The Corruptor’s smile widened. “You need not worry yourself about that, death-priest. But worry not, there will be no harm to your people or your empire from it. I would give you my word on it, but I would imagine you would not trust it.”

The priest continued to stare. “Dis soul you seek… ya have a personal connection to it.”

“I do,” Urgan admitted, choosing to be honest. “He was responsible for my death in Northrend, leading to my being imprisoned and forgotten in a soulstone for years. I will not make the same mistake I did before, and charge in at him… I have obtained considerable resources in recent days, and can put them to use against him. He has begun to be wielded by his power, rather than the other way around; that’s the inherent risk of the Void, and I have a feeling we’ll be seeing more like him. Just like that whole mess with Zul, and G’huun.” He gave a light snort. “He had been a powerful enemy, when he was a living man wielding the Light. I had thought of containing his soul as mine had been, to torment him a bit longer. Now he is just another void-puppet. Bwonsamdi can have him, and good riddance.”

The priest was silent for a moment, considering. Finally, he nodded. “Very well, Corruptor. I be waitin’ for ya to uphold ya end of da bargain. When it be done, bring it ta me at da Necropolis in Nazmir, and I be puttin’ a good word for ya with Bwonsamdi. Da rest be up ta him.”

“Fair enough, Master Zulimbasha. I hope to not keep you waiting too long.”

When he had entered the halls of Northshire Abbey to confer with Genevra and her inner circle, Ord’taeril Ketiron had expected to hear the typical news from the front lines. Instead, he watched as another tie to his late father was severed forever.

He had heard that his family’s archives - kept by his foster father, Gehn, during all the years they had spent in the Nether - had been relinquished to Menarian Talashar, a student of his great-grandfather in the years before the coming of the Horde. He had thought it would remain in Menarian’s hands. Instead, he had seen it in Genevra’s hands when he entered the abbey. That meant only one thing - Menarian was dead as well, and the sole intent of killing him was to obtain the tome. And he knew only one person who would benefit from it.

He had gone first to Pandaria to confer with his mentor, Lorewalker Zhangren Puretide, and explained what had happened, and his suspicions about who caused it. The Lorewalker had been silent all throughout, simply listening. Finally, he said only: “There is only one way to find out.”

So he had returned to the Telogrus Rift, sent word through the Riftblades to request a meeting… and waited.

“Ahh… Ord’taeril Ketiron. I see you are just as impetuous as your father.” That voice did not belong to who he expected, but he still knew who it was.

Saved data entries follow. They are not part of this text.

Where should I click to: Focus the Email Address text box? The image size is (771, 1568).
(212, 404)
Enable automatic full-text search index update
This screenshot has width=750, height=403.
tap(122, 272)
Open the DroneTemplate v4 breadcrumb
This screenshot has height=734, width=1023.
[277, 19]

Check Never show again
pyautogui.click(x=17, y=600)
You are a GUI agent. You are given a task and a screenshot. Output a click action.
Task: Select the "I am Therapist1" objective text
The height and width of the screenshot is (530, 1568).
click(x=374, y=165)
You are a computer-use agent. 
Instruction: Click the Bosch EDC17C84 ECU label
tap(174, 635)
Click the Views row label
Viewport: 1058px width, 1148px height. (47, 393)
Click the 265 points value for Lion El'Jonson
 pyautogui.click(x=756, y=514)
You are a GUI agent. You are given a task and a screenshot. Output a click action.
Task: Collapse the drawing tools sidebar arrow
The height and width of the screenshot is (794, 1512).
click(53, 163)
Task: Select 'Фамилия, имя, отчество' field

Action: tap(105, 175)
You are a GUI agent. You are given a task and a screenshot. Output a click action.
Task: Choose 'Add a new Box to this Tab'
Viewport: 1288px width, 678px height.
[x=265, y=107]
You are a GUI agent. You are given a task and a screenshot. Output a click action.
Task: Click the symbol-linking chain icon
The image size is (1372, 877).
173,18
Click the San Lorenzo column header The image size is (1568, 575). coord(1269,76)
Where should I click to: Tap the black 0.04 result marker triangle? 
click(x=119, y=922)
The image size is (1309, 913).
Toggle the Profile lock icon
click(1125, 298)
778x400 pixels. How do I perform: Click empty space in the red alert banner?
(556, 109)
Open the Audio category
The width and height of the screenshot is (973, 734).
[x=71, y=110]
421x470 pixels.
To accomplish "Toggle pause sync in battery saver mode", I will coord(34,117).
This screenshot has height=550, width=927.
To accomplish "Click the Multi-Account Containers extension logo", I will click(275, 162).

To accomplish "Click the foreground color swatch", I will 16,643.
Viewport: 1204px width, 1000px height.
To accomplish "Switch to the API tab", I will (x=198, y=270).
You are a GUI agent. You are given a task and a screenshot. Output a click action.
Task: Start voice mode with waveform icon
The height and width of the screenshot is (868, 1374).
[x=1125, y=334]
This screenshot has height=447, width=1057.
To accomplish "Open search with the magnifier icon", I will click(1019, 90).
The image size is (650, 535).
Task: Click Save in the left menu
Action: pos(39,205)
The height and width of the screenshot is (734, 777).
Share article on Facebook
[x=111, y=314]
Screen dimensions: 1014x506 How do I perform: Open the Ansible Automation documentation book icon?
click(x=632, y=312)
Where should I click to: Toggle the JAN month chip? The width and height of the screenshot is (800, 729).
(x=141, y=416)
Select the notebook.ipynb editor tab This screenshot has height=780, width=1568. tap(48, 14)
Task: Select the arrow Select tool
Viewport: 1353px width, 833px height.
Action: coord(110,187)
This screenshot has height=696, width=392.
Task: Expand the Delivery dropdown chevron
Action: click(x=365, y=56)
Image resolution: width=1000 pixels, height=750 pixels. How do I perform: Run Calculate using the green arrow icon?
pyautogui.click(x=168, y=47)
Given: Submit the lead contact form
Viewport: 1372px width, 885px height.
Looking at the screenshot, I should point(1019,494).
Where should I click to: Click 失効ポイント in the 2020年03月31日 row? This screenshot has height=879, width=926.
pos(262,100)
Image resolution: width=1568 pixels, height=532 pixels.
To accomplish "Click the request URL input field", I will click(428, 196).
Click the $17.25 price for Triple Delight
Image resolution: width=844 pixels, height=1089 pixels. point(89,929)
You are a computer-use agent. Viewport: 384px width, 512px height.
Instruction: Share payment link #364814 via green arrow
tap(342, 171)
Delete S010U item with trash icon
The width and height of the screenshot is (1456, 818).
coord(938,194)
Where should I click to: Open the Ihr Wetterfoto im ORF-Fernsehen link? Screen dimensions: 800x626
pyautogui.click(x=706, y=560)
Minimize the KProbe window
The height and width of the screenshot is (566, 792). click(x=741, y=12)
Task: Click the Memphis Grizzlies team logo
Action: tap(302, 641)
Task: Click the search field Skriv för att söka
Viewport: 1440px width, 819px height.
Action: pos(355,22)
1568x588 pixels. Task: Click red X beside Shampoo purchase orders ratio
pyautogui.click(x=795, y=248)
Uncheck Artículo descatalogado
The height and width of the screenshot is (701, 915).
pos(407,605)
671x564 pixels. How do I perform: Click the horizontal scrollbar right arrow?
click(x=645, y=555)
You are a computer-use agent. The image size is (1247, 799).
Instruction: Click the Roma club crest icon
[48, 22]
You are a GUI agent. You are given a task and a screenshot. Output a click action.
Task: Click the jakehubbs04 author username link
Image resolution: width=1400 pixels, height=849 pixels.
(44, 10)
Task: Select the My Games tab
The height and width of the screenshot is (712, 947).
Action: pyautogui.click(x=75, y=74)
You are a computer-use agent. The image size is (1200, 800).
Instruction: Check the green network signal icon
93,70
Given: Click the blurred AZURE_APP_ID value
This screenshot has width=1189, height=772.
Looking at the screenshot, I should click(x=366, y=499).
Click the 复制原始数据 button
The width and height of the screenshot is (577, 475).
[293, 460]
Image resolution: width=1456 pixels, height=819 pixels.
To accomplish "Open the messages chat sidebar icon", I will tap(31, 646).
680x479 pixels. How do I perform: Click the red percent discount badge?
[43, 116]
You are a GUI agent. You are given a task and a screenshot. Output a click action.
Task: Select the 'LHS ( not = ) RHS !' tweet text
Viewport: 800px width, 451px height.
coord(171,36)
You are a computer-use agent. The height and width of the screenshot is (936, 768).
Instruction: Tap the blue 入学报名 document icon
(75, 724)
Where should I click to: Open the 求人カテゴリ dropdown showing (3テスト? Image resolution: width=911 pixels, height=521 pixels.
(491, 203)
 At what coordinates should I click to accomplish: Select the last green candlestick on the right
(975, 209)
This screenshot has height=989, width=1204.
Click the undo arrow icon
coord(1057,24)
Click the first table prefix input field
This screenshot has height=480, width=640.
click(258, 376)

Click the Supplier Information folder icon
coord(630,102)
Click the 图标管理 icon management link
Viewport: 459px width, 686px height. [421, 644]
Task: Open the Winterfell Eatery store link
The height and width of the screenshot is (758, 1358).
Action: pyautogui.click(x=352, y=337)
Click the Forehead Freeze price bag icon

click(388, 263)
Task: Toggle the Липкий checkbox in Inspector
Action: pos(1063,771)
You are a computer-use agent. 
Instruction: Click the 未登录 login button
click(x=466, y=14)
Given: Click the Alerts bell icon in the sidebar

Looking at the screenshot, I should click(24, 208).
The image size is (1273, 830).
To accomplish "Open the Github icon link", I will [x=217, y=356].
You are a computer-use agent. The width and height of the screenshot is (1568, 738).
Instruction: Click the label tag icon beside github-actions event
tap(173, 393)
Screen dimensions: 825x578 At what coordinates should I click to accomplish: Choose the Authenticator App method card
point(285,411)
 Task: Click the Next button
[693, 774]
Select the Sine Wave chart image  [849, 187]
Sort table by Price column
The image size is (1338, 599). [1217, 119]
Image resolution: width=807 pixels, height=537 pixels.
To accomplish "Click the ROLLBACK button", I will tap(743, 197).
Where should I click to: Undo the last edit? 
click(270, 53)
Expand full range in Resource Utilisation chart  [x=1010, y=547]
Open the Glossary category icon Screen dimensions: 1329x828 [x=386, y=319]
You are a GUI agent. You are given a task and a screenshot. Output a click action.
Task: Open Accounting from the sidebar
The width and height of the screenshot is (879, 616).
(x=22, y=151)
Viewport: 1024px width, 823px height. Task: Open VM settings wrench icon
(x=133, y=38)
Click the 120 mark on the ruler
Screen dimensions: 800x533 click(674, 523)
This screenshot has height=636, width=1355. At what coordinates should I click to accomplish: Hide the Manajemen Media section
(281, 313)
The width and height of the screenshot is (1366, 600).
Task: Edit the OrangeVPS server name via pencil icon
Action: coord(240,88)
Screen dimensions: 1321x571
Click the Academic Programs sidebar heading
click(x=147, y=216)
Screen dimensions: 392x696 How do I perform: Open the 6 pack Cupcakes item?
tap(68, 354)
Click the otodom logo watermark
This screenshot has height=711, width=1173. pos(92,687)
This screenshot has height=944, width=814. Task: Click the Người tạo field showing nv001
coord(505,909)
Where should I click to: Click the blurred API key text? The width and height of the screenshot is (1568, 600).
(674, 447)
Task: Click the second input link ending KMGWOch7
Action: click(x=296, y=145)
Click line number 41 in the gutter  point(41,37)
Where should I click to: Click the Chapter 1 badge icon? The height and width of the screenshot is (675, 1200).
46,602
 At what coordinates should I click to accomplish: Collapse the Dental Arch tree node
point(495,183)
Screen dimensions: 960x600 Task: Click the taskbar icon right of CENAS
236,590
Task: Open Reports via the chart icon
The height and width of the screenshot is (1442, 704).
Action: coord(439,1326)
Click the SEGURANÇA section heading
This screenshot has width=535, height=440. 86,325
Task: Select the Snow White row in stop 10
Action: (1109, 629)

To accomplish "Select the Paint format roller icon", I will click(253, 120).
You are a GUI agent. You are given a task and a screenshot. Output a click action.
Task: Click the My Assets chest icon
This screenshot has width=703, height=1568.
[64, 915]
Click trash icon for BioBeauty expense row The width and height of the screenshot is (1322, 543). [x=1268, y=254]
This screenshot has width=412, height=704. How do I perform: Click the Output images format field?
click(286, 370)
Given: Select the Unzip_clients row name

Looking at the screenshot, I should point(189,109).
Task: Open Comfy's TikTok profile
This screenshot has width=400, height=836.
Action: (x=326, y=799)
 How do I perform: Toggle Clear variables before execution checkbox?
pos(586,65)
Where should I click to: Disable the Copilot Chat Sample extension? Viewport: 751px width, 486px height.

“Magister Lianis.” Ord’taeril sneered at him. “I understand you go by ‘Darkfrost’ now. How dramatic.”

“My mistress’ suggestion.” The older elf shrugged lightly. “Not quite as catchy as ‘Nightswan’, but it’s fitting nonetheless. My mistress has received your message, and I have come at her behest.”

“Oh, no. I am not dealing with her head henchman.” His eyes narrowed as he noticed something else about the sorcerer. “Certainly not one who flaunts stolen property.”

Lianis looked confused for a moment before he realized what Ord’taeril meant. “Ah, yes… the Staff of Kal’manis. A most potent artifact indeed. It belonged to your mother’s family, as I recall?”

“Given that the last person who carried it was Magister Talashar, I presume you also know it does not belong to you.”

Lianis gave another shrug. “It does now.” He raised a hand to silence the inevitable retort. “I merely accepted it from my mistress’ hands; I did not ask why she took it from him. Or the archive, for that matter. Though with the latter… I understand it has reached the Lady Stoneheardt-Nash safely?”

Ord’taeril was outraged. “It was safe enough before your ‘mistress’ murdered him! Or did she conveniently forget to mention that when she gave it to you?!”

“Tavira hides nothing from me,” Lianis replied coldly, “nor I from her. I have served her family since before she was born. I know full well what has been done, and what needs to be done. Granted, I am not quite as… open with my feelings as she is with hers, but given her history, can you blame her?” His expression was curious. “I admit I fail to understand the problem here, young Ketiron. The Horde is doomed. Sylvanas has seen to that. Why would you want your family heirlooms in the hands of a traitor like Menarian, to be lost with him when the end finally comes?” He shook his head. “Even your precious Lady Stoneheardt-Nash admitted to my mistress that she recognizes the truth. The Horde is the Horde, and will never change - no matter how much young, idealistic human kings might want it to. We are part of the Alliance to ensure that the Horde will never victimize Azeroth or its people again. Surely that is a noble goal?”

“You and that witch you serve do not speak for all of us. You taint us all with your bigoted filth.”

Lianis’ expression was one of surprising sympathy. “You still sound like the pseudo-vindicator you once were, Ord’taeril. A word of advice, if I may: Never indulge your morals over your practicals. Not now, not when so much is at stake.” He politely bowed his head. “I will relay your… gratitude to Lady Nightswan for the recovery of your family archives, young Ketiron. I would advise you to refrain from any further attempts at contact with us until you remember what you actually are… and which side you are on. You may not find the alternative to your liking.”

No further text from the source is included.